According to Grant Thornton’s Marti Kopacz, national managing principal of the firm’s Corporate Advisory and Restructuring Services, “We expect the restructuring wave to be a three- to five-year wave. This is only the first year.”
Sunday, December 20th, 2009
Several posts this year – the most recent one here – have noted the general buyers’ market prevalent for strategic buyers shopping for distressed M&A.
A recent CFO.com article drives home the same point, but with more specificity . . . and an important caveat. Kate O’Sullivan’s piece entitled “Strategic Buyers Still in the Catbird Seat” observes that though overall M&A activity has been off by as much as 1/3 from 2008 levels, strategic buyers closed 94% of this year’s deals. Strategic buyers appear to have a continued advantage heading into 2010, and – as was the case this year – distressed assets are expected to comprise a significant portion of next year’s deal activity.
However, the current buyers’ market is not necessarily a bargain-hunters’ bonanza.

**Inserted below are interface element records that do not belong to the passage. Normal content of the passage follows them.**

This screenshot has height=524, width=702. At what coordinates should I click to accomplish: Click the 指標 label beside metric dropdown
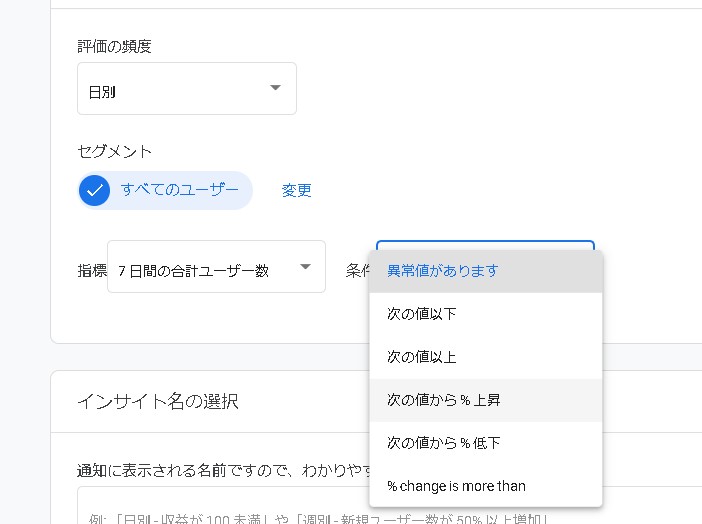90,270
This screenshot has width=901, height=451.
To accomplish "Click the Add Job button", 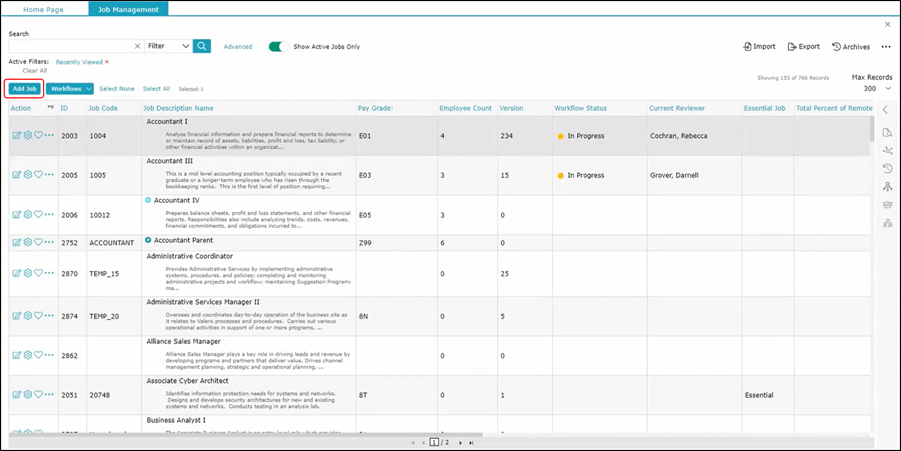I will 24,89.
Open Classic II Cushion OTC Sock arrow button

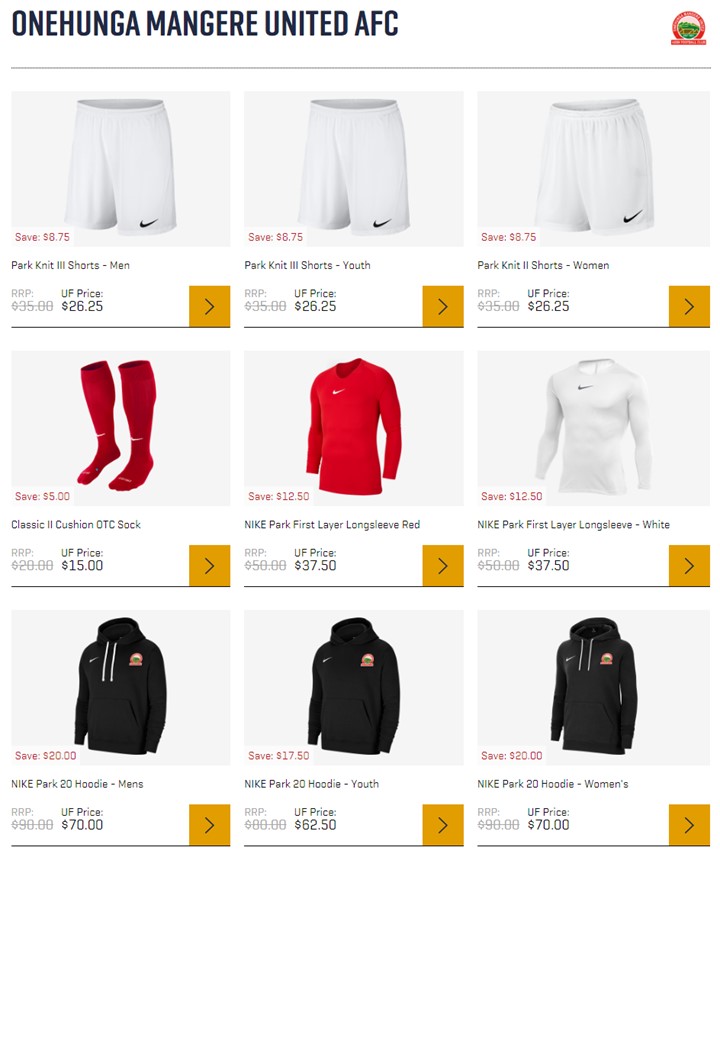(x=210, y=566)
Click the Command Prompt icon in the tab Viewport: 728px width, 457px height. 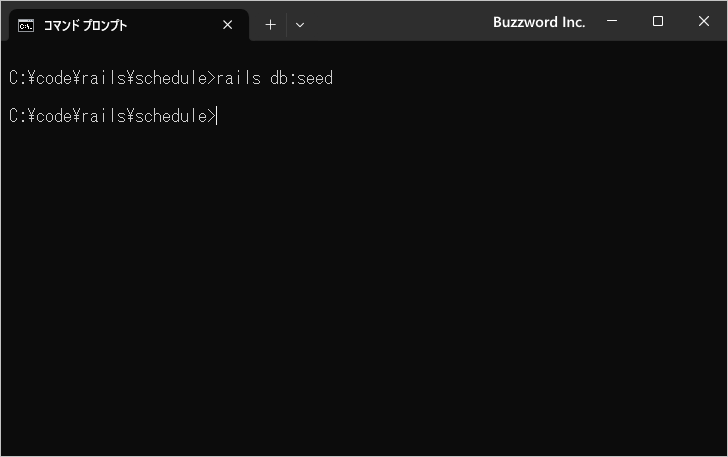point(26,26)
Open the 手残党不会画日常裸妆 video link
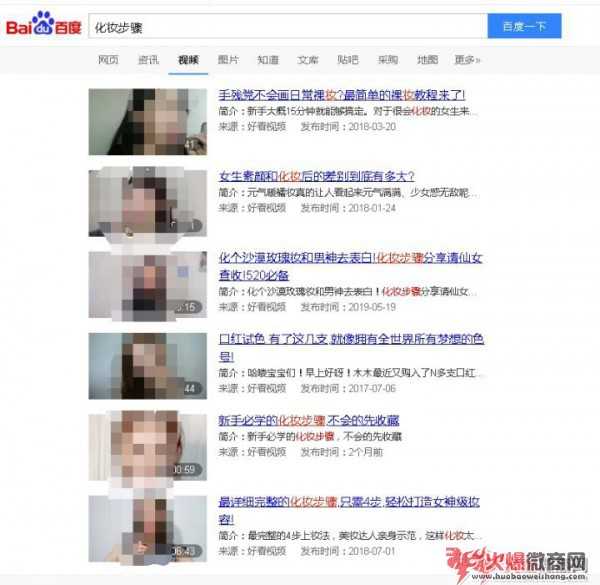Viewport: 600px width, 585px height. 342,95
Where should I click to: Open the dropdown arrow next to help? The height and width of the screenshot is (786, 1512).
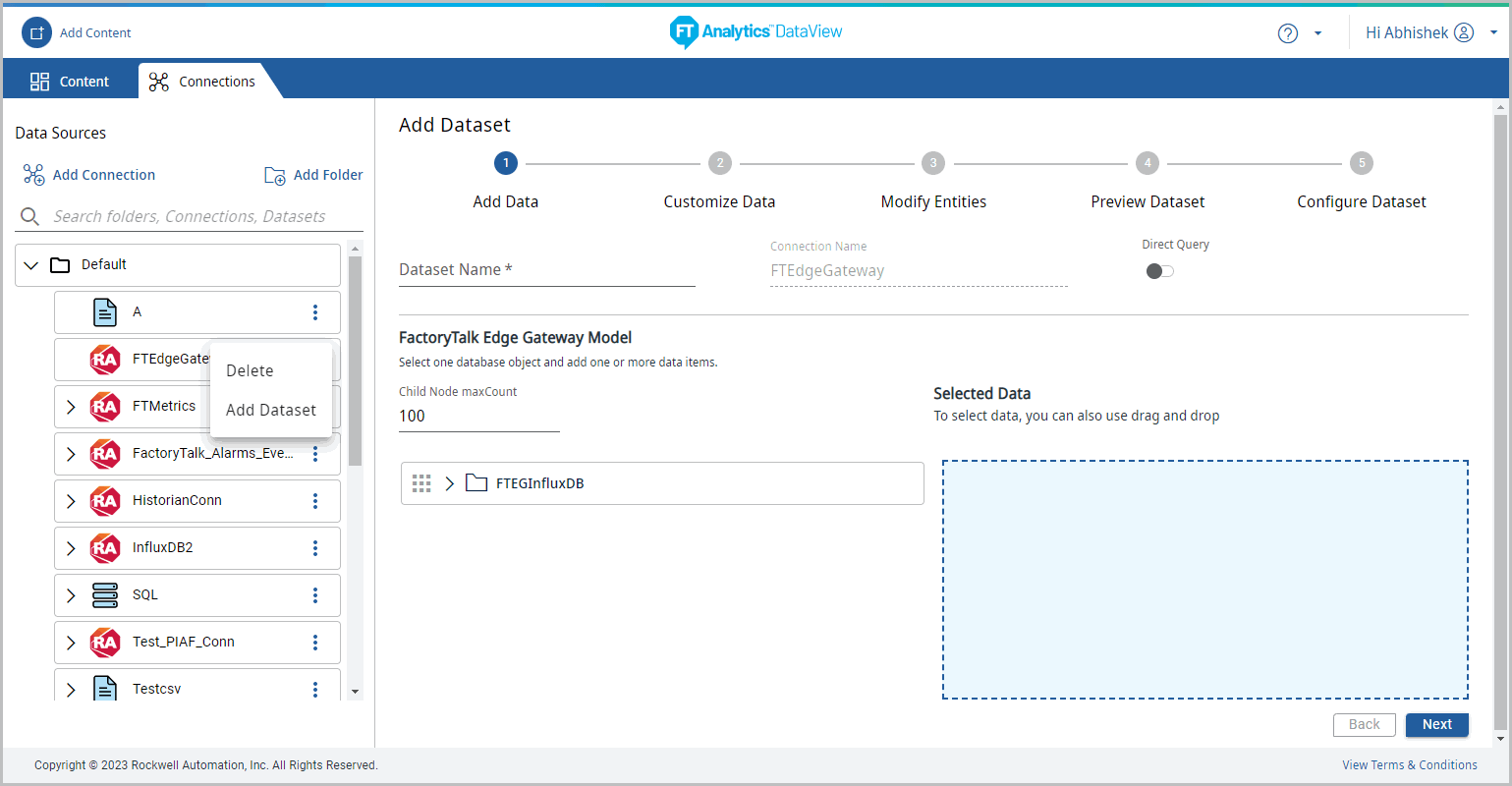point(1317,33)
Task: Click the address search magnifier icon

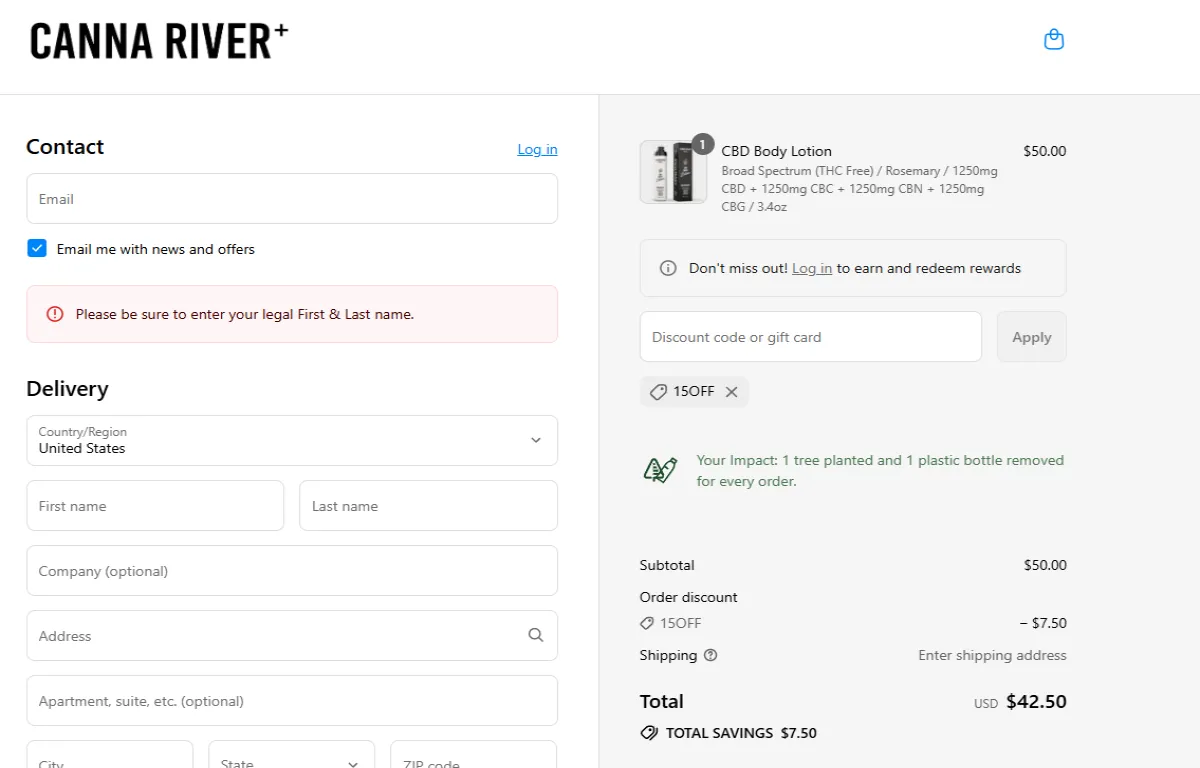Action: 536,635
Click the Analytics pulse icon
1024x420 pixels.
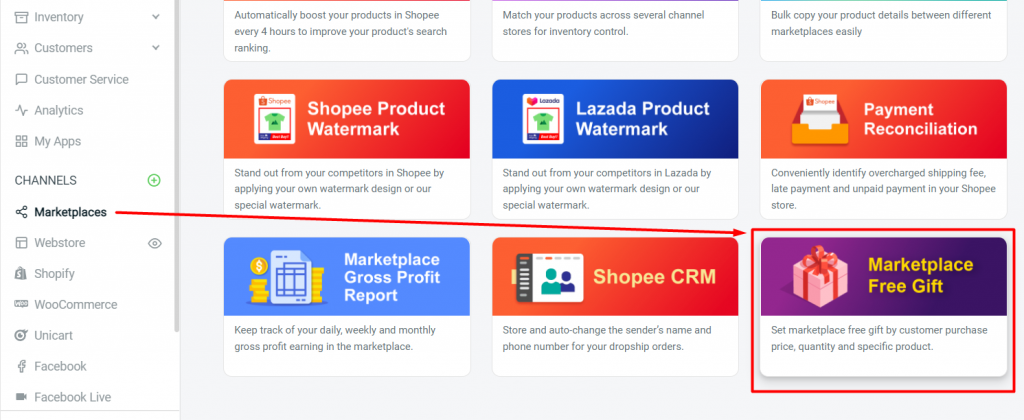coord(22,110)
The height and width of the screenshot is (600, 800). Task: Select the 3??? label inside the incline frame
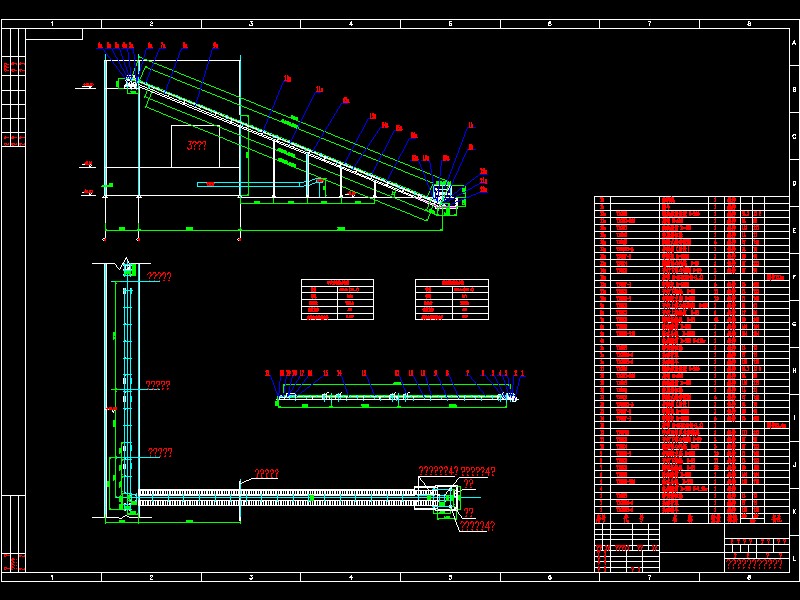point(196,146)
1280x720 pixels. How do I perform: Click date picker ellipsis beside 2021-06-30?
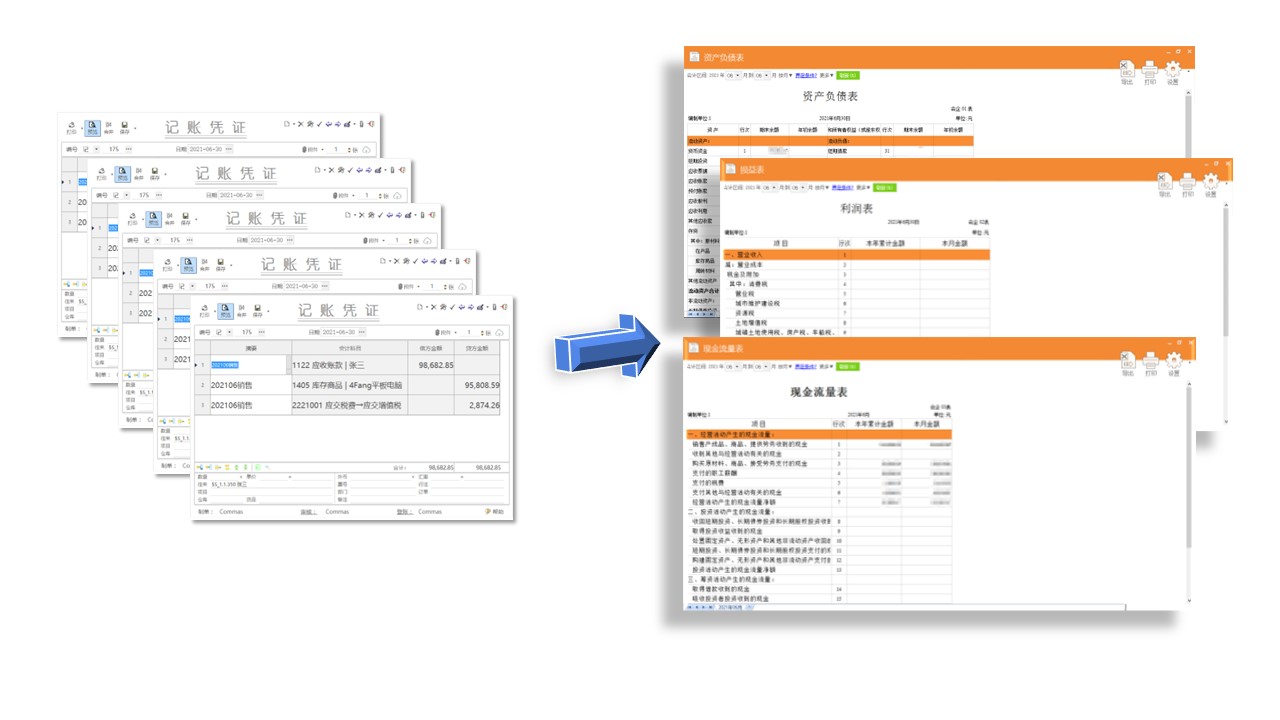coord(362,332)
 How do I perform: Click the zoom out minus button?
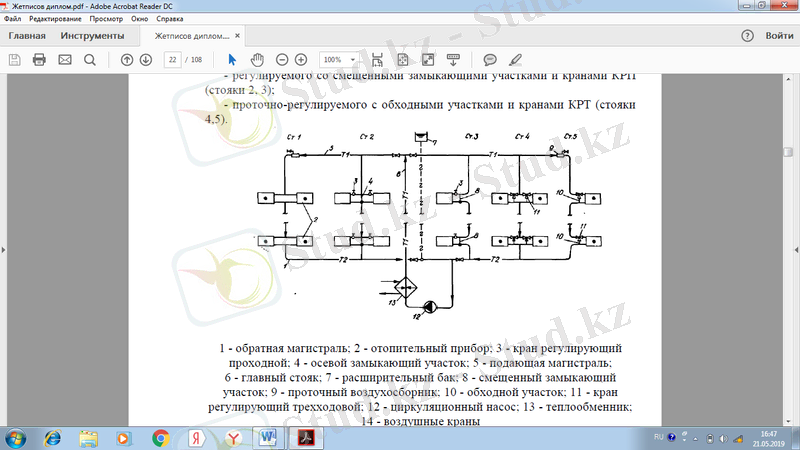(281, 60)
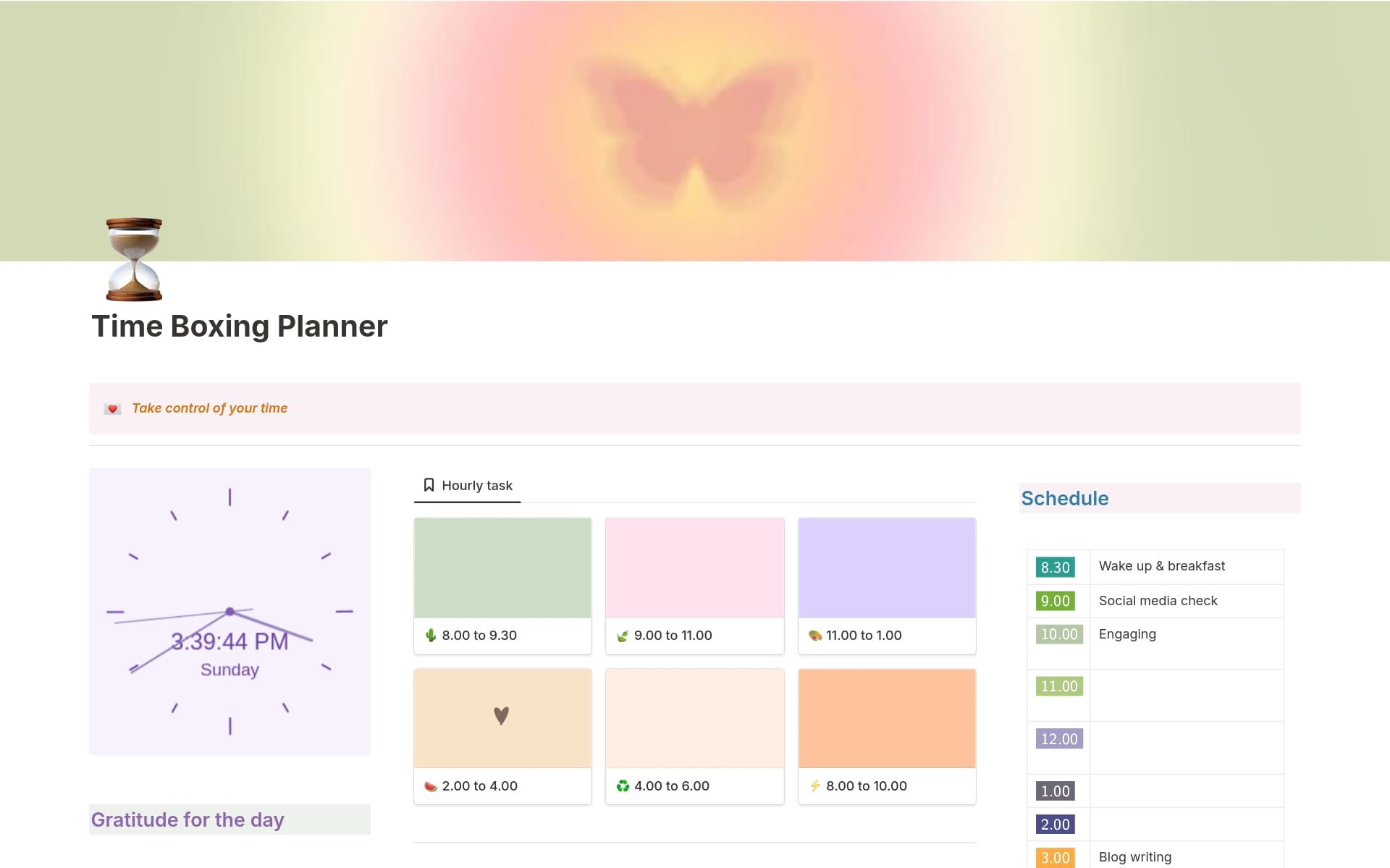The width and height of the screenshot is (1390, 868).
Task: Click the heart envelope icon in the callout
Action: 113,408
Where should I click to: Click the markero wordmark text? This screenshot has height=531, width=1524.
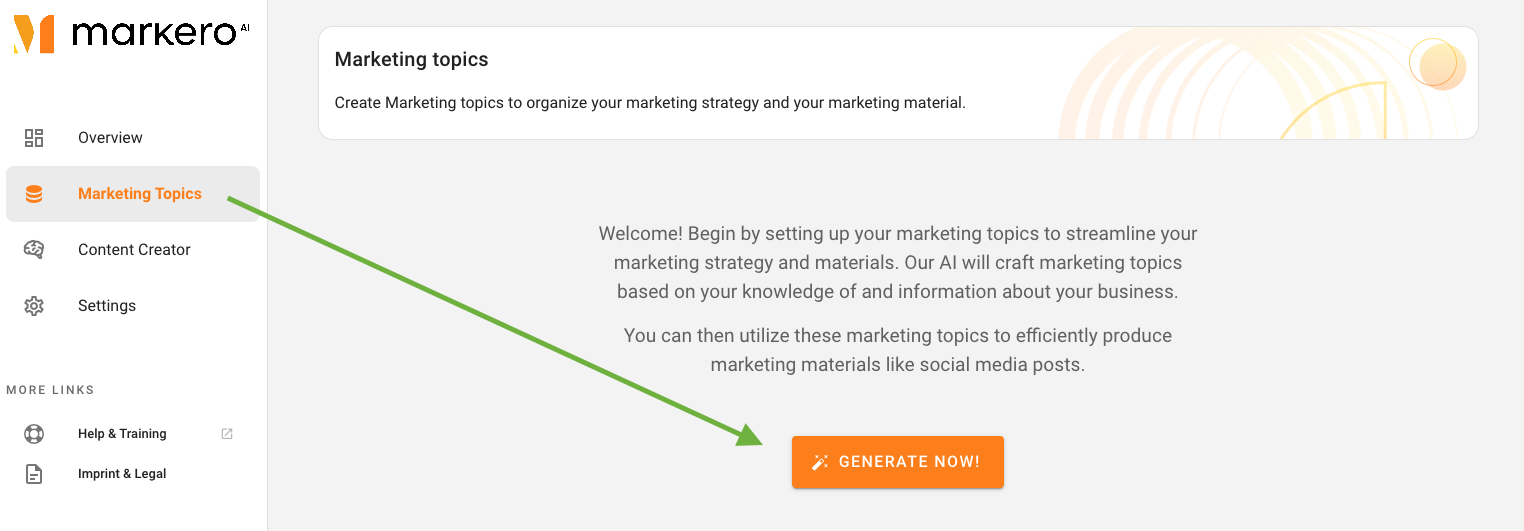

Though a recent survey by the Association for Corporate Growth (ACG) and Thomson Reuters (summary available here, with statistical summary here) suggests a modest pick-up in transactional volume for 2010, O’Sullivan (citing the ACG data) notes continued constraints on credit and – perhaps more importantly – a fundamental disconnect over valuations buyers and sellers are willing to accept.
Either or both factors may hamper any significant increase in deal volume over 2009, but the ACG survey suggests that pricing multiples may be the sticking point for many deals. “[M]ultiples for middle-market transactions in general have fallen markedly, from a high of 10.1 times EBITDA (earnings before interest, taxes, depreciation, and amortization) in 2007 to 8.4 times EBITDA today, according to survey respondents. They may go still lower: 80% of respondents say they expect to pay no more than 5 times EBITDA for targets in the next six months.”
Not surprisingly, most sellers will be reluctant to sell at prices reflecting just half the multiple they could have obtained only 36 months ago: “37% of survey respondents cite valuation problems as the biggest hurdle for deals right now. ‘Sellers try to argue that you shouldn’t look at the current environment when valuing their company, that it’s just a bump in the road. But buyers are reluctant to buy that argument,’ says [ACG Chairman Den] White.”